[Archivesspace_Users_Group] [archivesspace] Problems & Strategies for importing very large EAD files

Chris Fitzpatrick Chris.Fitzpatrick at lyrasis.org
Tue Dec 9 03:28:56 EST 2014



Hi Steven,

Yeah, you're probably going to want to have the -Xmx at around the 1G default. I've dropped down to 512M ( which is what the sandbox.archivesspace.org runs on ), but it'll be rather sluggish.

If can go that high, you can start the application with the public and index apps disabled, which will reduce some of the overhead ( especially the indexer ). 

Try that and see if helps the issue..
b,chris. 

Chris Fitzpatrick | Developer, ArchivesSpace
Skype: chrisfitzpat  | Phone: 918.236.6048
http://archivesspace.org/

________________________________________
From: archivesspace at googlegroups.com <archivesspace at googlegroups.com> on behalf of Steven Majewski <sdm7g at virginia.edu>
Sent: Monday, December 8, 2014 11:20 PM
To: archivesspace_users_group at lyralists.lyrasis.org
Cc: archivesspace at googlegroups.com
Subject: [archivesspace] Problems & Strategies for importing very large EAD files

The majority of our EAD guides are less than 1MB in size. We have a few larger ones, the two largest being around 13-14 MB.

I have tried importing these guides from the frontend webapp import: my time or patience has always been
hit after a couple of hours, before they have managed to import successfully.

I recently attempted importing the largest file again by calling EADConverter.new( eadfile ) from a ruby command line program,
and writing out the resulting json file to later import using the backend API.  The first attempt ran out of memory after a couple
of hours.  I increased ‘-Xmx300m’ to ‘-Xmx500m’ in the JAVA_OPTS. The 2nd attempt took just over 24 hours ( with an hour or
more of sleep time while my laptop was in-transit ).  This failed with the error:

failed: #<:ValidationException: {:errors=>{"dates/0/end"=>["must not be before begin"]}, :import_context=>"<c02 level=\"file\"> ... </c02>”}>

which I eventually traced to this:
        <unitdate normal="1916-06/1916-05">May 1916-June 1916</unitdate>


But before fixing this and trying again I wanted to ask if others had experience with importing large files.

Should I try increasing -Xmx memory radically more, or perhaps MaxPermSize as well ?

24 hours for 14MB does not seem to be a linear projection from the 3 or 4MB files I have managed to import.
Does this type of performance seem expected ?   Is there anything else that should be reconfigured ?

[ Waiting 24 hours for an error message, then repeat again, seems like another good reason to want a schema that
  describes the flavor of EAD that ArchivesSpace accepts: it would be nice to be able to do a pre-flight check, and
  I’ve never seen an XSLT stylesheet take that long to validate. ]


Also: a lot of those smaller EAD files are collections that are split up into separated guides — sometimes due to separate accessions:
xxxx-a, xxxx-b, xxxx-c…
The more recent tendency has been to unify a collection into a single guide, and we were expecting to perhaps use  ArchivesSpace
to unify some of these separate guides after they had been separately imported.
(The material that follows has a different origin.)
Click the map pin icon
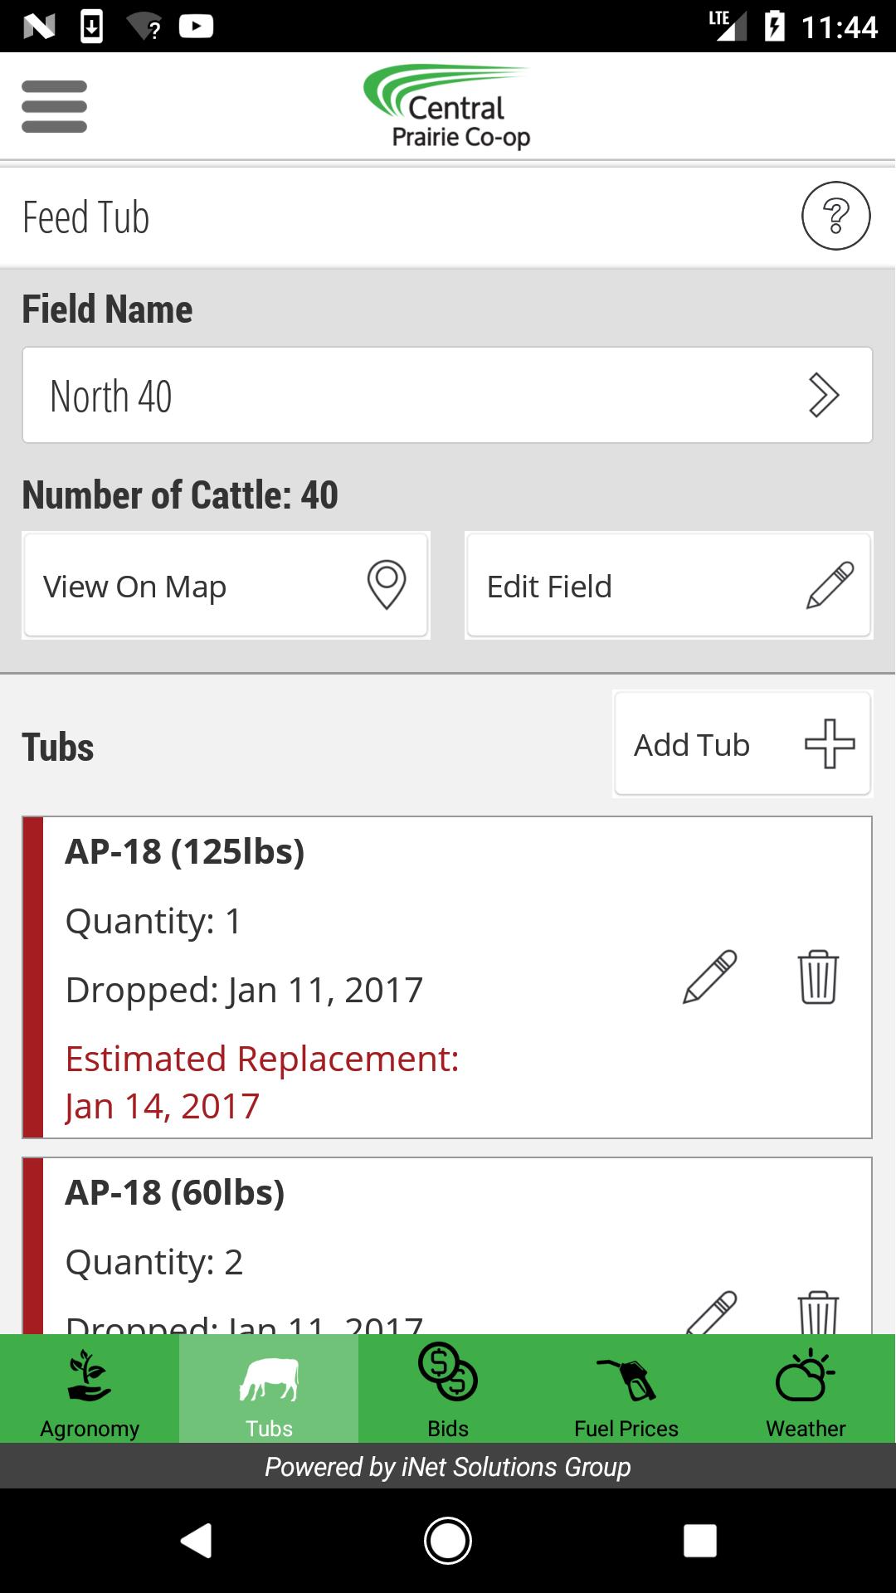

Should we be reconsidering that plan ?

If increasing memory further doesn’t help, and if we don’t find any other way to improve import performance, I’m considering
disassembling the file:  strip out much of the <dsc> and import a skeleton guide, and then process the <dsc>, adding resources to
the guide a few at a time via the backend API.
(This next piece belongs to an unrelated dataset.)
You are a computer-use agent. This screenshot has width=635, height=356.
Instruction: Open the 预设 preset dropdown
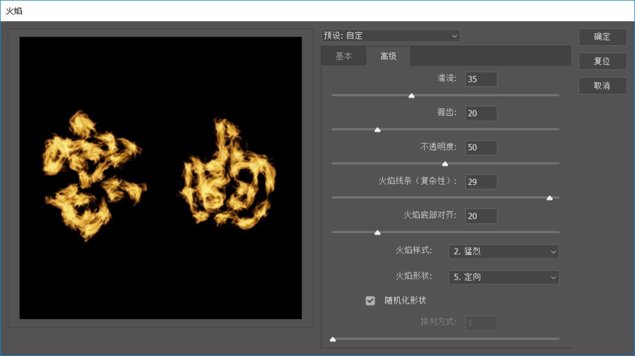[390, 36]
Anyone have any other ideas or experience to report ?


— Steve Majewski / UVA Alderman Library





--
You received this message because you are subscribed to the Google Groups "ArchivesSpace" group.
To unsubscribe from this group and stop receiving emails from it, send an email to archivesspace+unsubscribe at googlegroups.com.
For more options, visit https://groups.google.com/d/optout.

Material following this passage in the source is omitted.